PORTLAND, Maine — Senator George Mitchell’s life has been the classic success story of the American Dream.
His father, Mitchell has often said, was the orphaned son of Irish immigrants, his mother an immigrant from Lebanon. That poor family in Waterville, however, raised a son who would become one of the most powerful and respected leaders in America.
It helped Mitchell earn a lasting place in the history of Northern Ireland.
In 1998, after more than two years of difficult back-and-forth talks, Mitchell was able to negotiate a peace agreement among the many factions that had been waging a bloody and destructive battle in the province for decades.
"It was a very difficult and dangerous place," Mitchell recalled during a recent interview from Florida. "I think the most meaningful statistic comes from the... Northern Ireland police services. In the 245 years before the peace agreement, in political violence in Northern Ireland, 3,500 people were killed and over 50,000 injured, many of them brutally and totally impaired for life. In the 25 years since the agreement, there have been a total of 155 deaths."
Mitchell described the negotiations as difficult and often frustrating.
"For most of the two years, there was very little progress. These leaders had lived their whole lives in conflict. They didn’t listen to one another, very insulting, a lot of disorder."
Mitchell said his patience and willingness to let everyone say what they had to say helped keep the communication lines open. But in late 1997, he said he began to despair of reaching a settlement.
"We had been in talks, then a violent episode, then a series of retaliatory killings. So the killings and bombings that had been largely reduced flared up and it looked like the process was coming to an end, and the violence would be back."
Mitchell then told the various factions he wanted to set a deadline, to force them to reach an agreement or go home.
That step, he said, finally moved the process ahead.
"And when they all agreed to the deadline, I knew they were serious," Mitchell explained.
During that time, the senator faced his own personal challenge, when his wife was about the give birth to their first child.
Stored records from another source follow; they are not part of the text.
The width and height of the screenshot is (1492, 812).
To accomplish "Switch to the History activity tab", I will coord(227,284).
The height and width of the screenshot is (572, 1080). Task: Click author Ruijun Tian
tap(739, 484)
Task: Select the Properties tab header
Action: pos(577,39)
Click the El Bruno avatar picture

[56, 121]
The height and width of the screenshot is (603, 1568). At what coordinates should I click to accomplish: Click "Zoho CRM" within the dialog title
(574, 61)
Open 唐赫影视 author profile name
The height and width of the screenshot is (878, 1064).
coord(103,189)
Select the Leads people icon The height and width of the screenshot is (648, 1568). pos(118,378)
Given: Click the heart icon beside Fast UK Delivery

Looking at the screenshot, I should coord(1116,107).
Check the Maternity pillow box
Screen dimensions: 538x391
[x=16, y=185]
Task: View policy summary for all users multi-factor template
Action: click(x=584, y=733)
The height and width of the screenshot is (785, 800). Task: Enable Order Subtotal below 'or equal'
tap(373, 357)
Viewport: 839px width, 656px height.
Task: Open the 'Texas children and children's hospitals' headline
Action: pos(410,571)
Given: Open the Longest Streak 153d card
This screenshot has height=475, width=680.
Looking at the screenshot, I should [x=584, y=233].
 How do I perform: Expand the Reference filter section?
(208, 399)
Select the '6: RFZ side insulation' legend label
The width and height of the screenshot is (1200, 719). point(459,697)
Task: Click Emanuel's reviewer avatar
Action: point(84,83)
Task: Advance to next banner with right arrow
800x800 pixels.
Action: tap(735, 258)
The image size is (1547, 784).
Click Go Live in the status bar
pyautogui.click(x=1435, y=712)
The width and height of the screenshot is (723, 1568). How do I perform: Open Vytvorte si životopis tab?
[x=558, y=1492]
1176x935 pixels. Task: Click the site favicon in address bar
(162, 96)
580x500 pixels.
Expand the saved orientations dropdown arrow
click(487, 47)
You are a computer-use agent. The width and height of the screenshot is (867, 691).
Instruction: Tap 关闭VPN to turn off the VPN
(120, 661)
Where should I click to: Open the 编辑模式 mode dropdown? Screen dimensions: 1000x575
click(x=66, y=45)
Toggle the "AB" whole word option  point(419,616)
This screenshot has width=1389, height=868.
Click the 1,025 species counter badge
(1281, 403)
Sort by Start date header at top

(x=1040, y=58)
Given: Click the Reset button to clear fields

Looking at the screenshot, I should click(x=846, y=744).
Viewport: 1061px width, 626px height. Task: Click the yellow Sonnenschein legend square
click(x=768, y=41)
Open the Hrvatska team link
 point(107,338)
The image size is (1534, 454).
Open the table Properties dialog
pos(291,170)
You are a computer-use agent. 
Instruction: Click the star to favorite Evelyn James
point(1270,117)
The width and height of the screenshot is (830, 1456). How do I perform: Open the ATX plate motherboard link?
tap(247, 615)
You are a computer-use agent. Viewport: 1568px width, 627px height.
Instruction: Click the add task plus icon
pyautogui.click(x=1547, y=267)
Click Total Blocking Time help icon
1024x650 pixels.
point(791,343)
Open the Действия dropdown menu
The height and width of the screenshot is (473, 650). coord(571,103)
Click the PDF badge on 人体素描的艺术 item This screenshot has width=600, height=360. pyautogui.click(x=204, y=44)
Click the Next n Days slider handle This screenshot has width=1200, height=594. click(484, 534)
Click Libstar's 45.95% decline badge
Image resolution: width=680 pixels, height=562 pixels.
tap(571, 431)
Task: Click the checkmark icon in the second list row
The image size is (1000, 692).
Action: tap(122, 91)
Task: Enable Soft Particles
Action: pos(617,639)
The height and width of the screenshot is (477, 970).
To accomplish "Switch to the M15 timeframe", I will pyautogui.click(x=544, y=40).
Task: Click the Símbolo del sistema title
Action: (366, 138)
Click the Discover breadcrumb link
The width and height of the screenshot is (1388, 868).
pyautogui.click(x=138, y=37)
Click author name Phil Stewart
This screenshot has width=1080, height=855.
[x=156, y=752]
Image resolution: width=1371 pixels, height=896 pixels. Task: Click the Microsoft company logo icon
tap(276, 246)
Mitchell flew back to the U.S. for the birth and considered not returning to Northern Ireland—but quickly changed his mind.
"I asked my assistant to find out how many children were born in Northern Ireland that day. And they came back quickly and said 61 children were born in Northern Ireland on that same day my son Andrew was born. So I told my wife I was thinking about leaving [the talks] because as every parent knows when you have a child, your responsibilities change. And she said, 'No, you go back. I’ll take care of Andrew, you worry about those 61 kids.' And I went back and a few months later, we were able to get an agreement."
That was Good Friday, April 10, 1998. The agreements became known as the Good Friday Accords, and they are still in place for 25 years, holding the factions in Northern Ireland mostly together in allowing the elected government to settle differences without resorting to guns and bombs.
"It's an agreement some of them had trouble accepting. It was very difficult for some of them, difficult for all because in any compromise, you get some things and the other side gets some things too. But they didn’t want to go back to violence—that was the powerful driving force."
Mitchell said he’s been worried about the impact of the "Brexit" discussions for Britain and the United Kingdom to withdraw from the European Union because that threatens the open border between Northern Ireland, which is part of the UK, and the Republic of Ireland, which will remain part of the EU.
An open border between the two was a key goal of the peace accords.
He said the various interests are talking and negotiating the issue, but in the interim, the Northern Ireland Assembly, its elected government body, has been shut down. Mitchell said the government needs to get back to business, and hopes that can soon happen as part of the negotiations over Brexit.
Mitchell said the people of Northern Ireland deserve a hopeful future and have been able to have that for most of the past 25 years, despite occasional flare-ups.
When asked if the peace agreements have a lesson to teach the world, the senator quickly said they do.
"Despite deep hostility, despite political violence, despite many people being killed or injured, permanently impaired, despite 800 years of negative history, the people of Northern Ireland were able to reach an agreement to resolve their difference by democratic and peaceful means. And if they can do it there, anybody can do it in their own society and their own country. it takes determination and, most of all takes political leaders with courage and strength and vision."
Sen. Mitchell, who will turn 90 later this year, plans to deliver a speech at the 25th anniversary celebration in Northern Ireland on April 17.